** Data for this task follows **

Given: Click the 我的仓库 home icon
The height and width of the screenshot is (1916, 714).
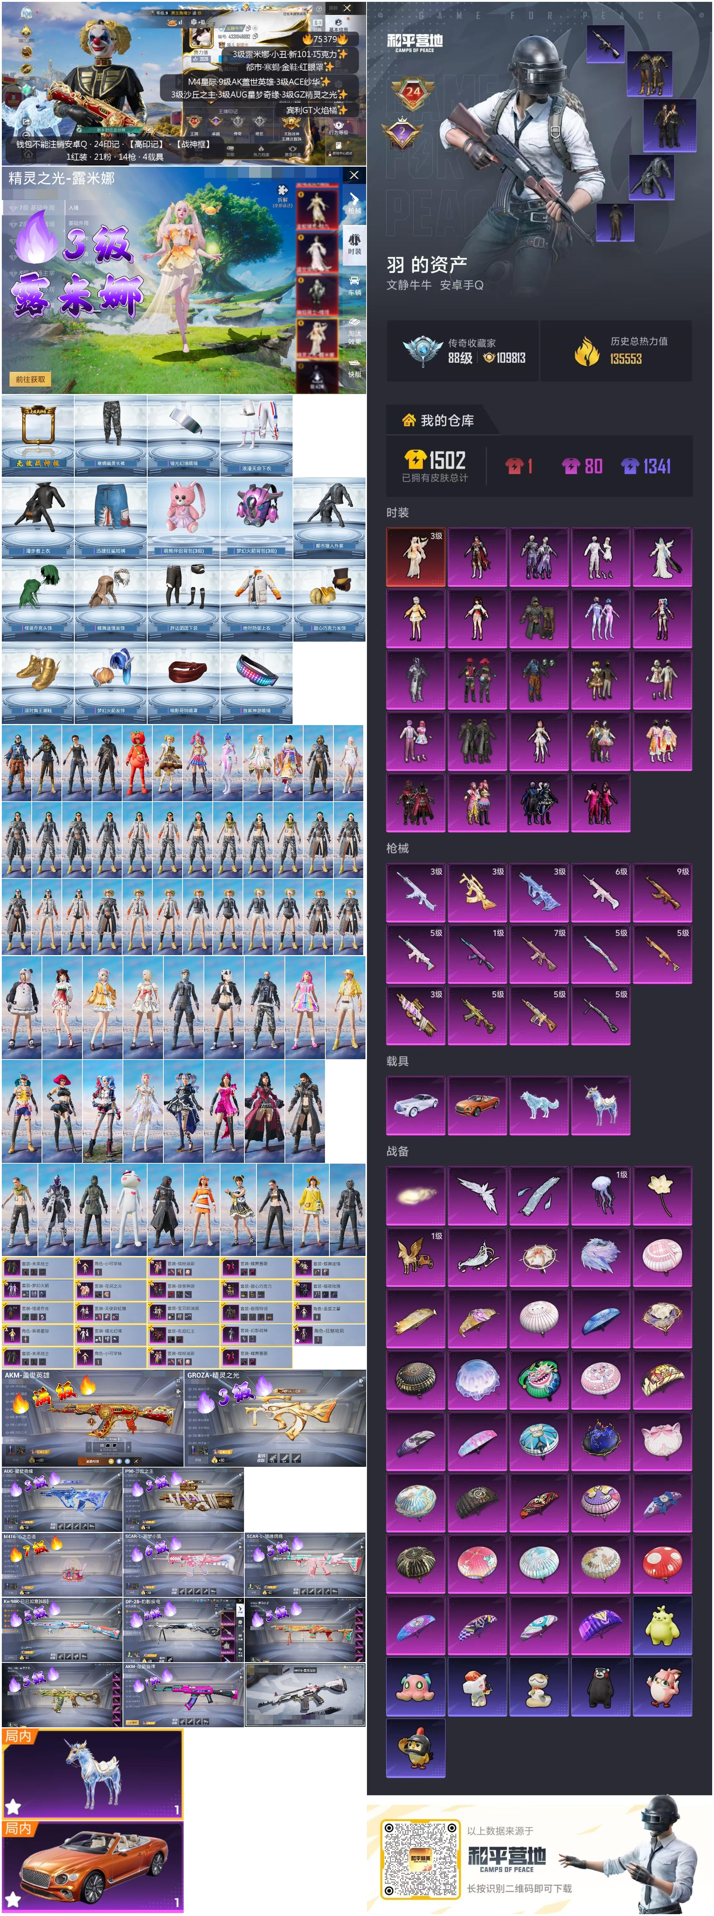Looking at the screenshot, I should (408, 420).
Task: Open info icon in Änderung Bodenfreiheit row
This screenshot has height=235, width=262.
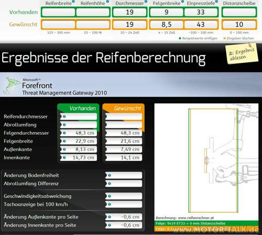Action: tap(110, 175)
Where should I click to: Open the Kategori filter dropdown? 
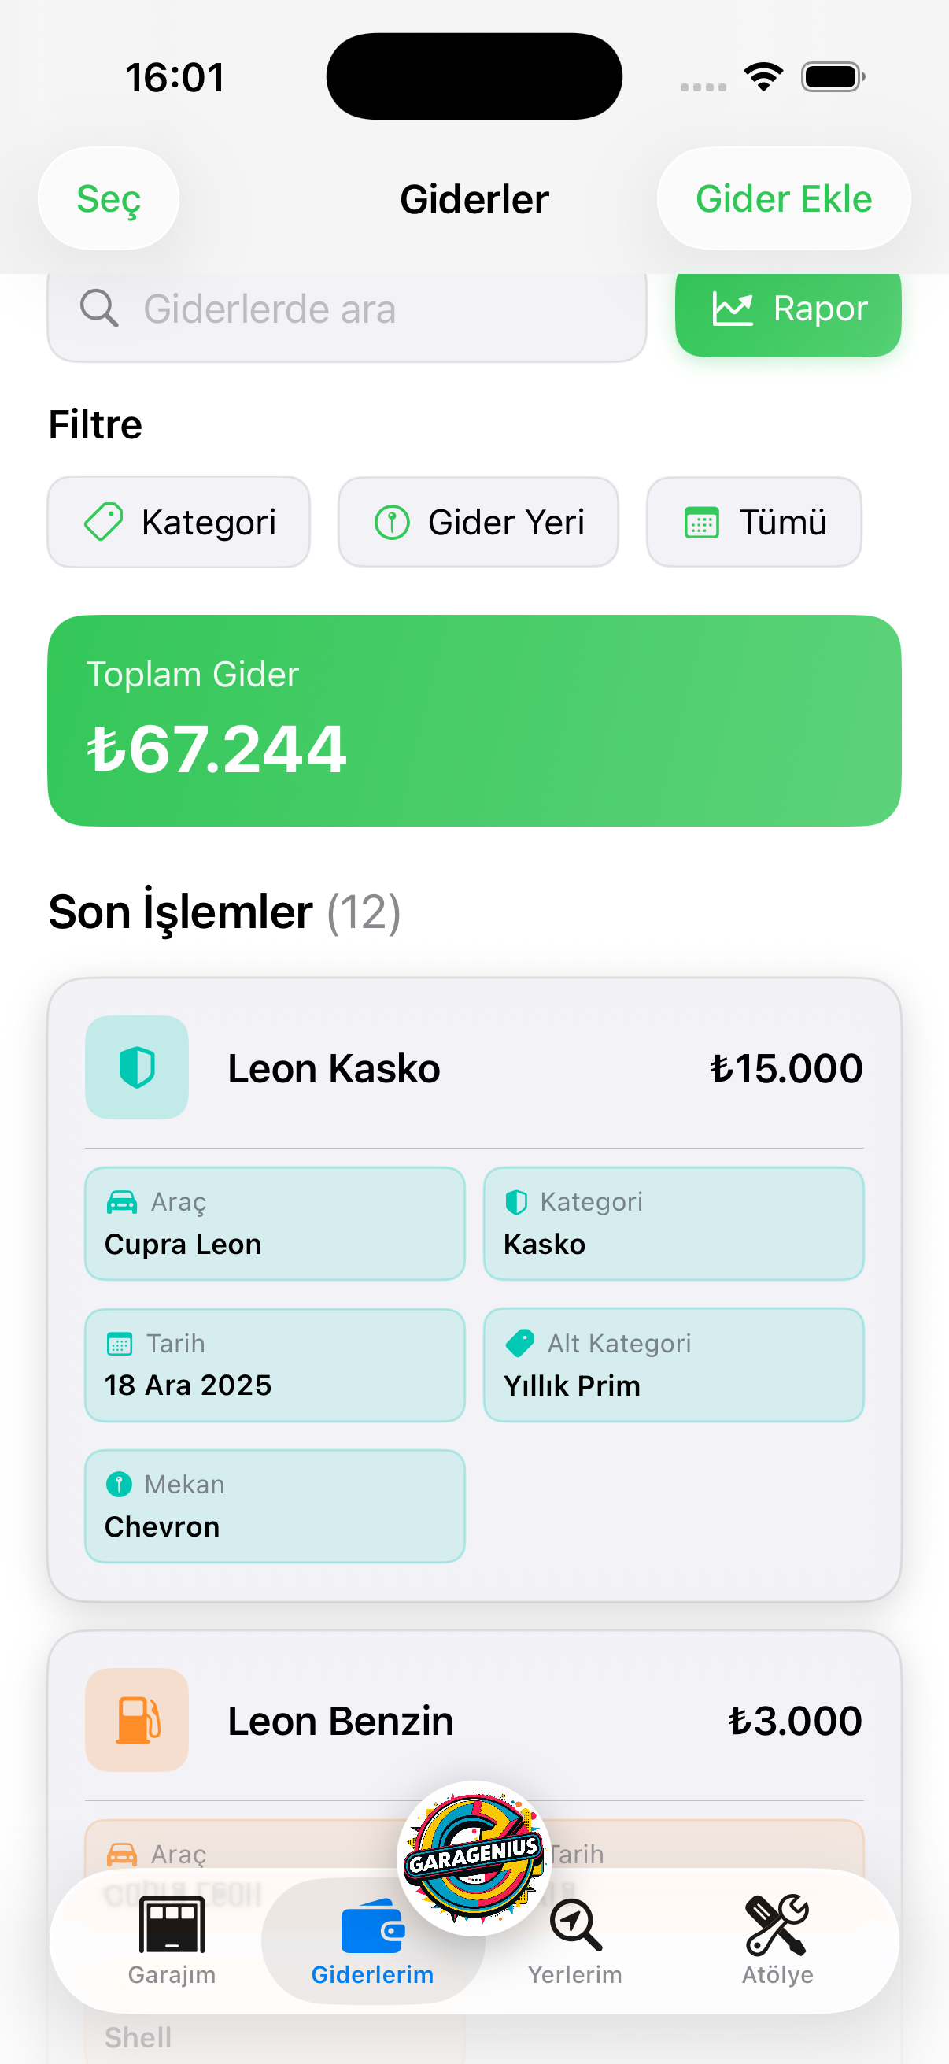179,522
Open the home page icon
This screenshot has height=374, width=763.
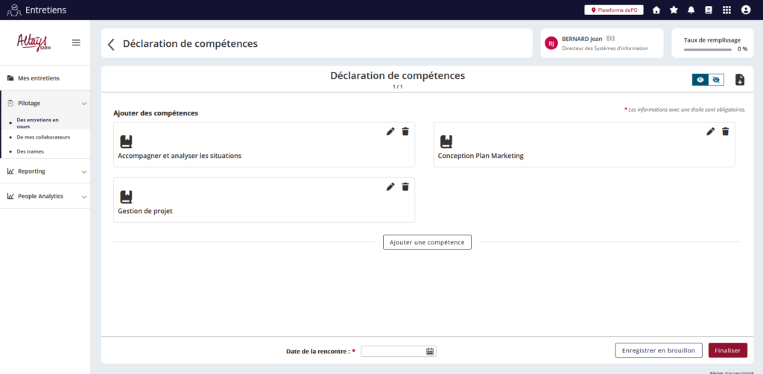[x=656, y=10]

** End of Data for this task **

=== Requirement ===
Check every line of the data, and copy the ones that contain "home".

=== Answer below ===
Given: Click the 我的仓库 home icon
Open the home page icon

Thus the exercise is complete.